Something I often hear is, “Oh, I’m a residential agent so I guess that’s not for me.” Of course I have just the opposite in mind. The residential agent or broker is the ideal candidate for these classes.
To explain why, I’d like to share a few observations I make to my students before I get into the meat and potatoes of my classes’ subject matter: What are these courses about? Why do I teach them? And, why should you even care?
What are the courses about?
In the first class, I talk about how an investment property differs from a single-family personal residence. In particular, I discuss how the approach to value is different. I review some of the specialized vocabulary of investing and I talk about how you go about projecting your cash flow. I focus a good deal on a topic that almost everyone should understand better than they do: the time value of money.
In my intermediate class I cover financing and underwriting for investment property. I also discuss how to use various rate of return metrics like present value and IRR to judge how well you’re doing (or not) and I spend some time actually analyzing a property to show how you might identify the good, the questionable, and the real deal-killers.
Why do I teach this?
I’ve been in the real estate software business for nearly 30 years and have dealt with a lot of investors and developers in that time. Most, as you might expect, have been quite knowledgeable, including many that I would describe either as seasoned veterans or remarkably astute beginners.
But then there are the other folks. They are the ones who have charged ahead boldly, sometimes armed with millions of dollars of other people’s money (i.e., money from partners, not just banks) and entirely unencumbered by much understanding of the financial dynamics of the deal they’re trying to put together. It has been my encounters with such would-be investors that launched me on my mission to attempt to promote financial literacy, in particular among real estate investors. I began that mission innocently enough by writing some articles, then a few books; then on to teaching real estate finance at Columbia and now to continuing ed in Connecticut.
Why do you care?
Back to my original thesis: You are a residential agent or broker and I’m urging you to learn just a little about cash flows and cap rates and rates of return. Why? I think there are at least two good reasons: one professional, the other personal.
In a previous life (think early Carter administration), I was both a residential and commercial sales manager. I lived right on the DMZ that separates those two specialties. In general, specialization is a good thing — I don’t recommend visiting your dentist for by-pass surgery — but in real estate brokerage it can lead to a kind of entrenched sales-prevention mindset.
Most if not all investors live in houses or condos of some sort, so sooner or later almost every investor will do business with a residential agent. If you are that agent and you understand the financial basics of investing, you can accomplish several worthwhile objectives.
* You can burnish your personal credibility as a real estate professional; you understand not just your residential client/propspect’s lifestyle goals but also his or her business goals. That becomes clear when you discuss both residential and investment real estate intelligently.

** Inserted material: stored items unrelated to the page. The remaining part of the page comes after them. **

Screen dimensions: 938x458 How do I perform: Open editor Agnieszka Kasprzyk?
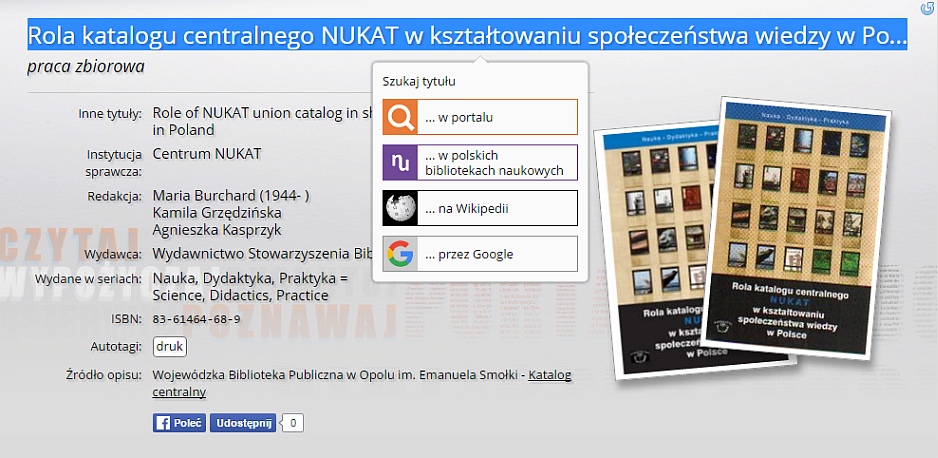tap(217, 229)
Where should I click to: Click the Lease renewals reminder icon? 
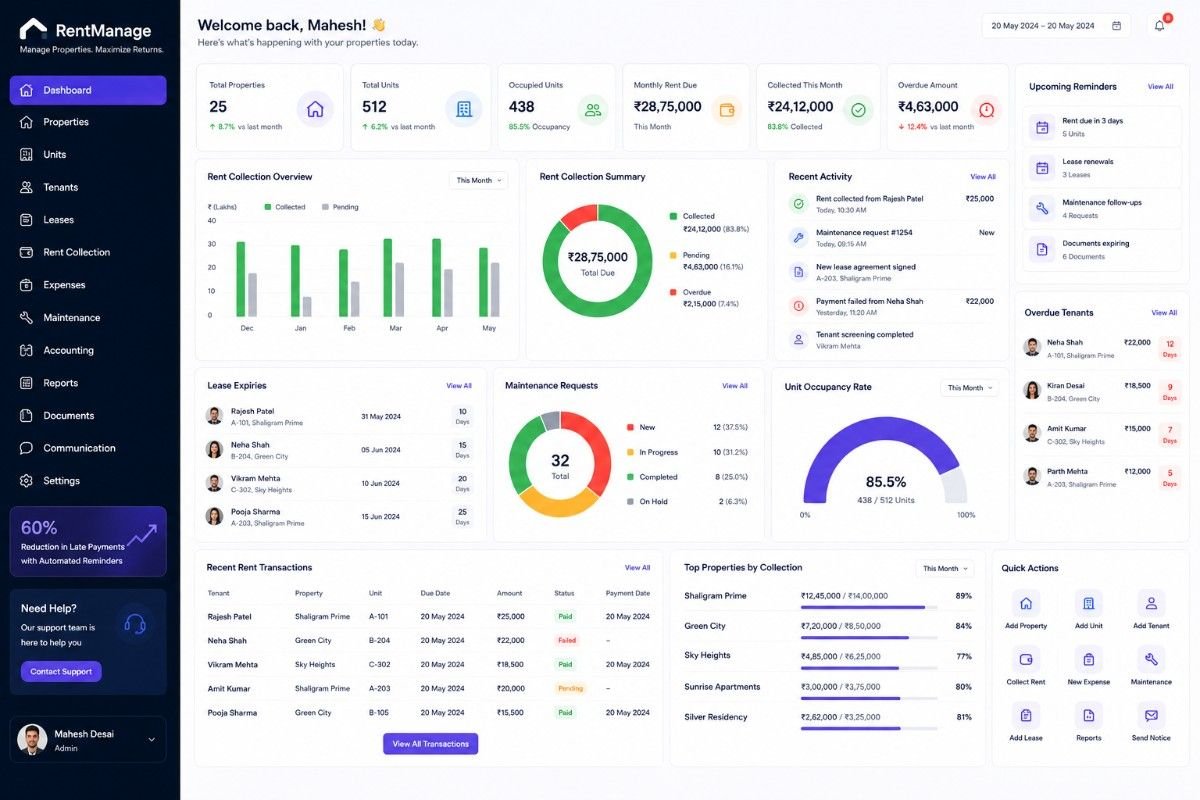[x=1042, y=168]
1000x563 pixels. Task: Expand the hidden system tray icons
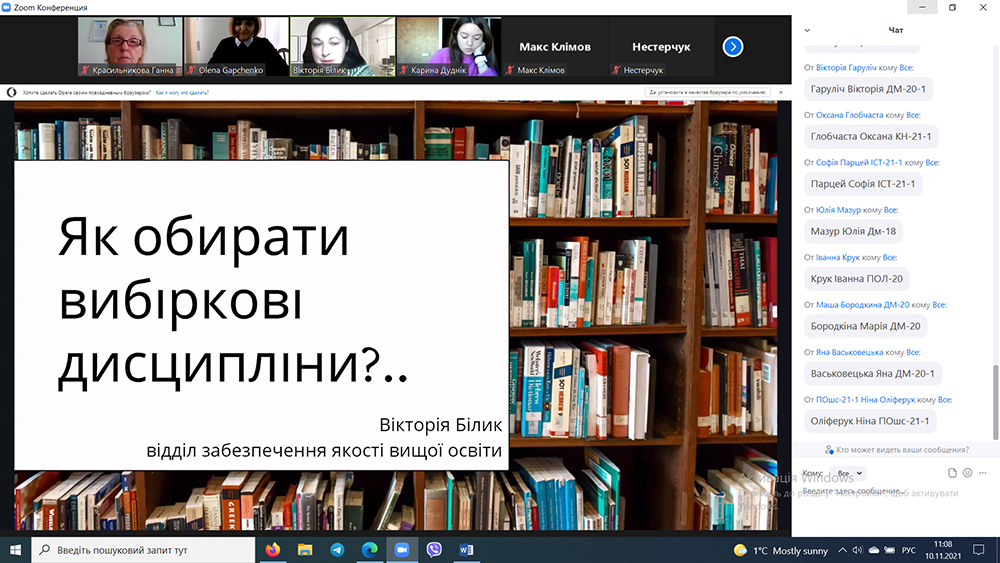point(841,550)
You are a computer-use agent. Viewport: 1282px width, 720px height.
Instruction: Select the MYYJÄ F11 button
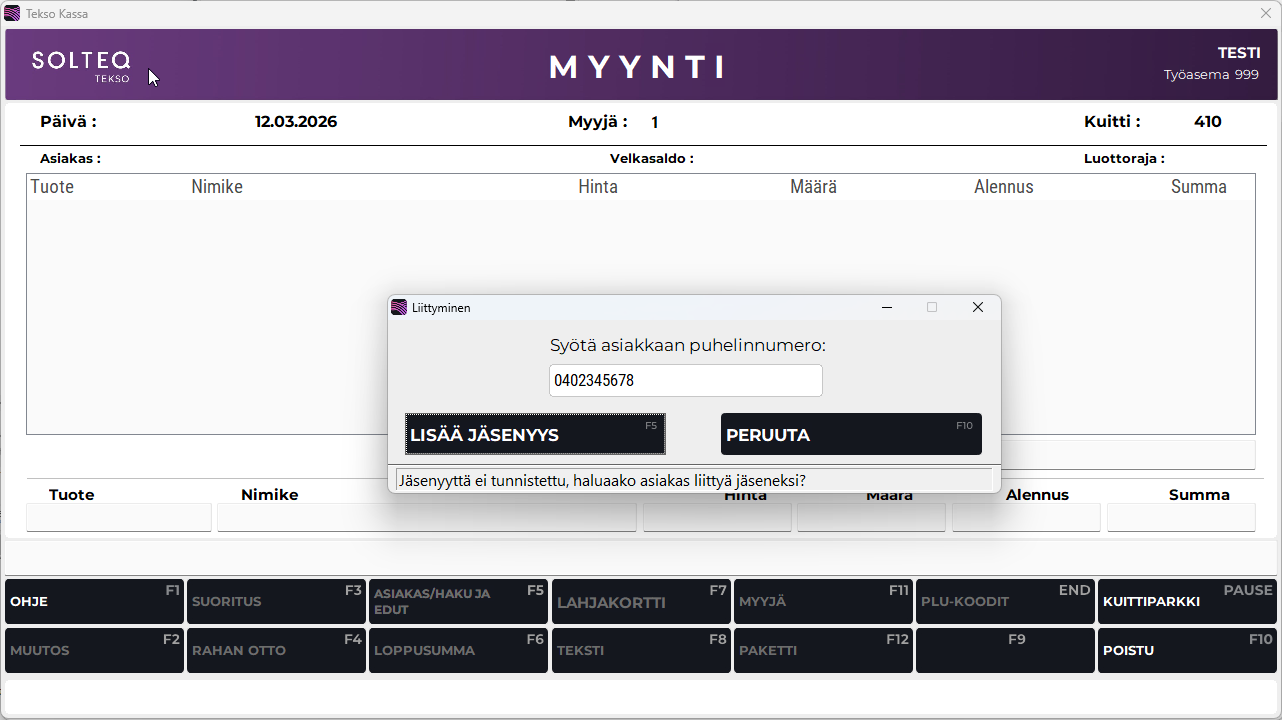(823, 602)
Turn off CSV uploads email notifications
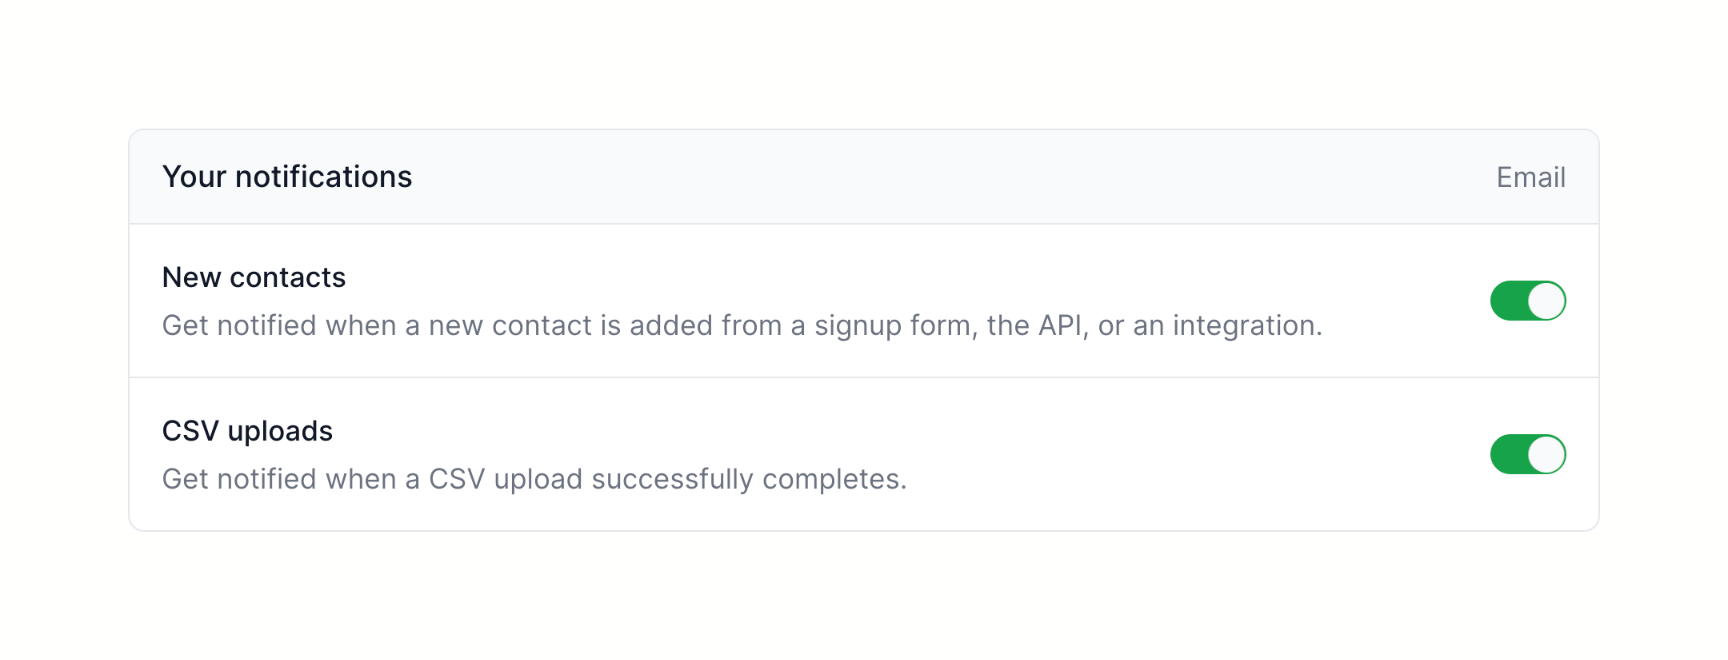This screenshot has width=1728, height=660. [1527, 455]
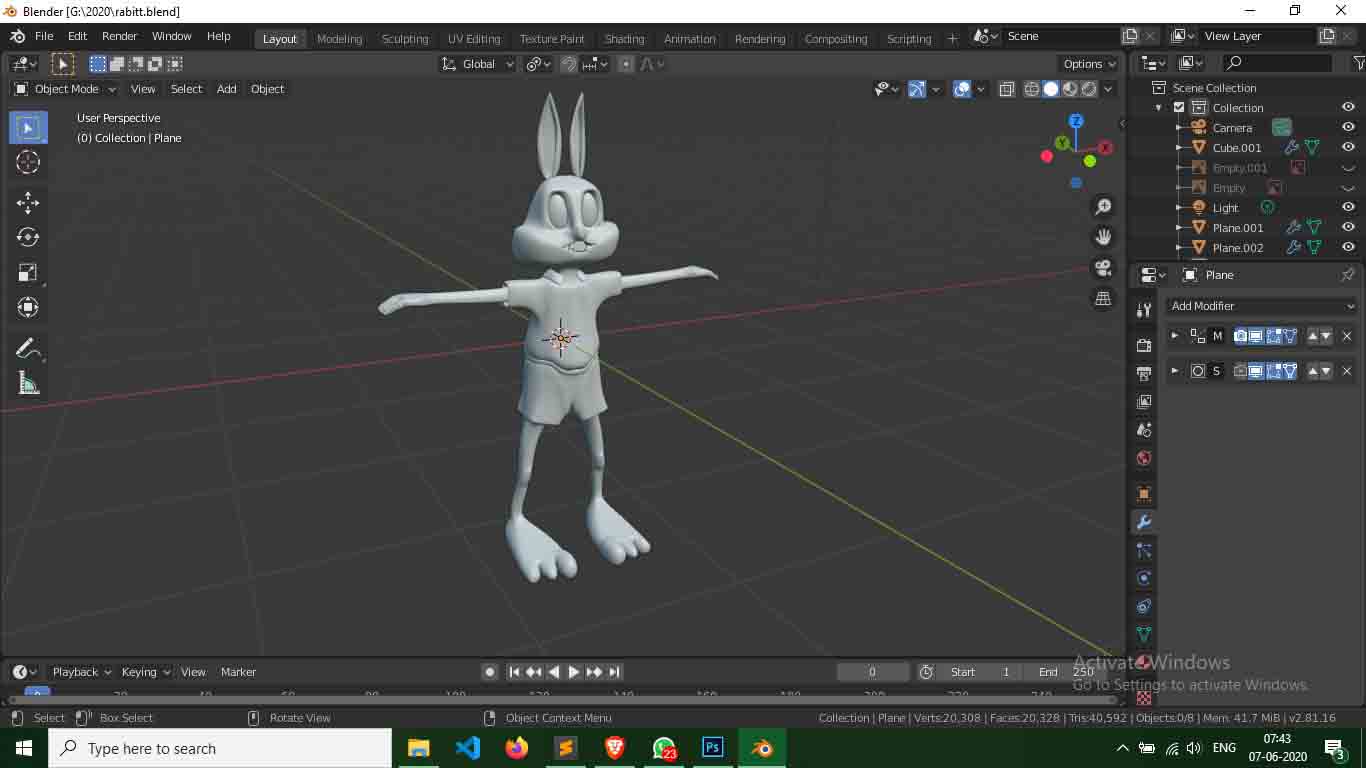Activate the Annotate pencil tool

28,347
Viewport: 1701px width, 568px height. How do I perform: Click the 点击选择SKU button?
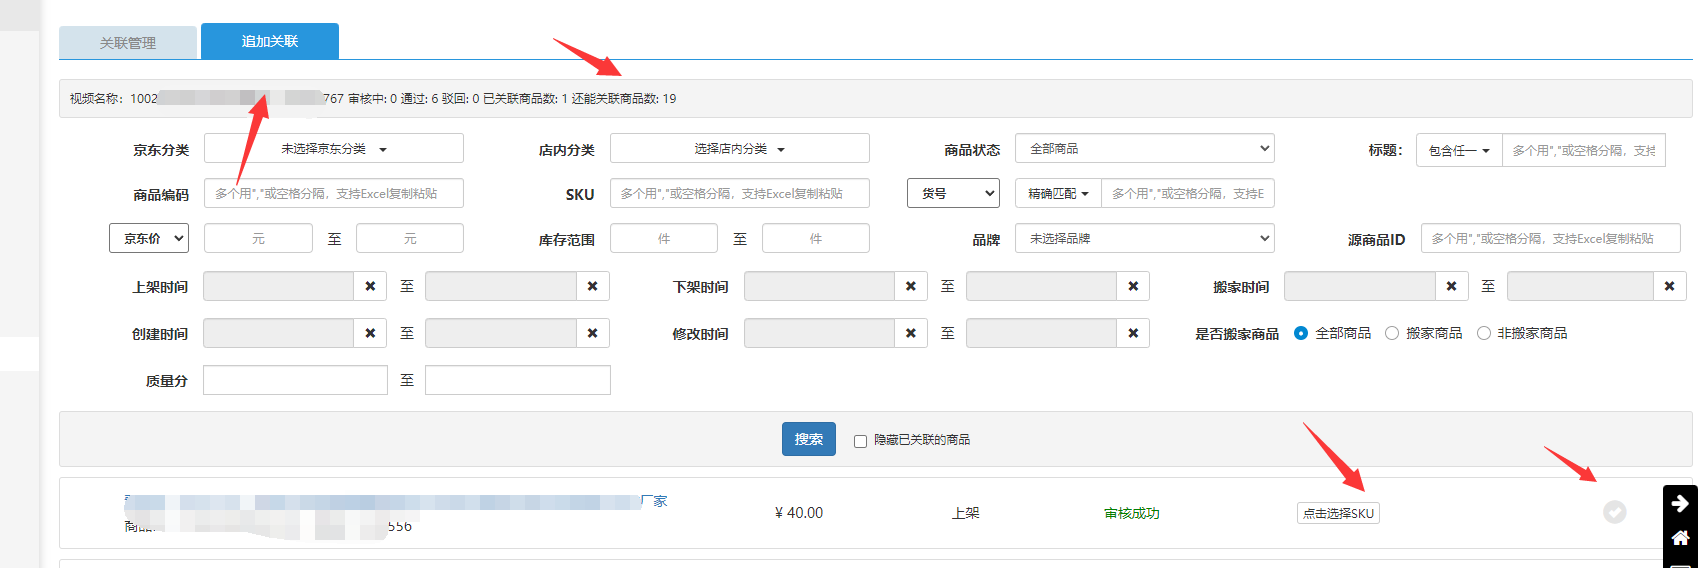pyautogui.click(x=1338, y=514)
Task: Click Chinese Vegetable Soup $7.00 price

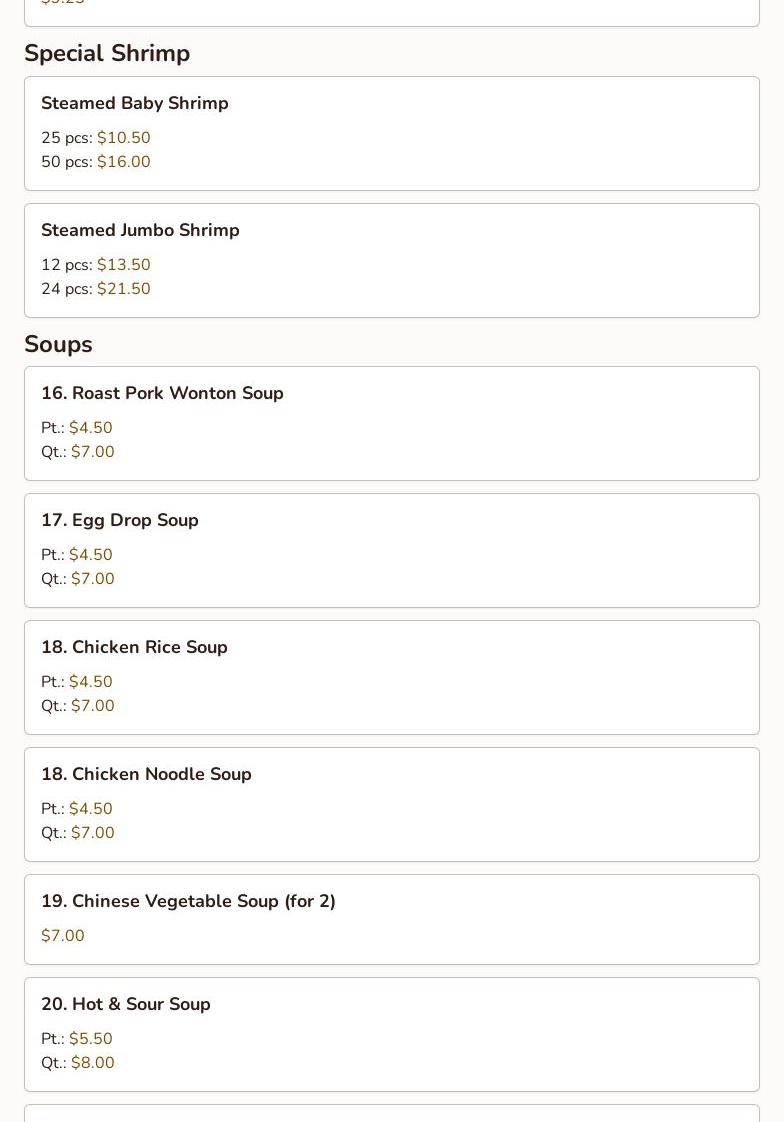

* If that person ypu encounter is also a propect for a commercial listing or sale, you can refer the prospect to the appropriate commercial specialist without your having to drop off the radar. You are knowledgable enough to deserve at least a seat at the table, and you can keep on eye open to be sure your referral is being handled well.
Finally, on the personal level, why shouldn’t you participate in real estate investing? Property is your business. You already know a great deal about neighborhoods, local employment trends, sources of financing from your residential activity. Add to that an understanding of how to parse the data from potential rental property investments and you’ve written the resume of a successful investor.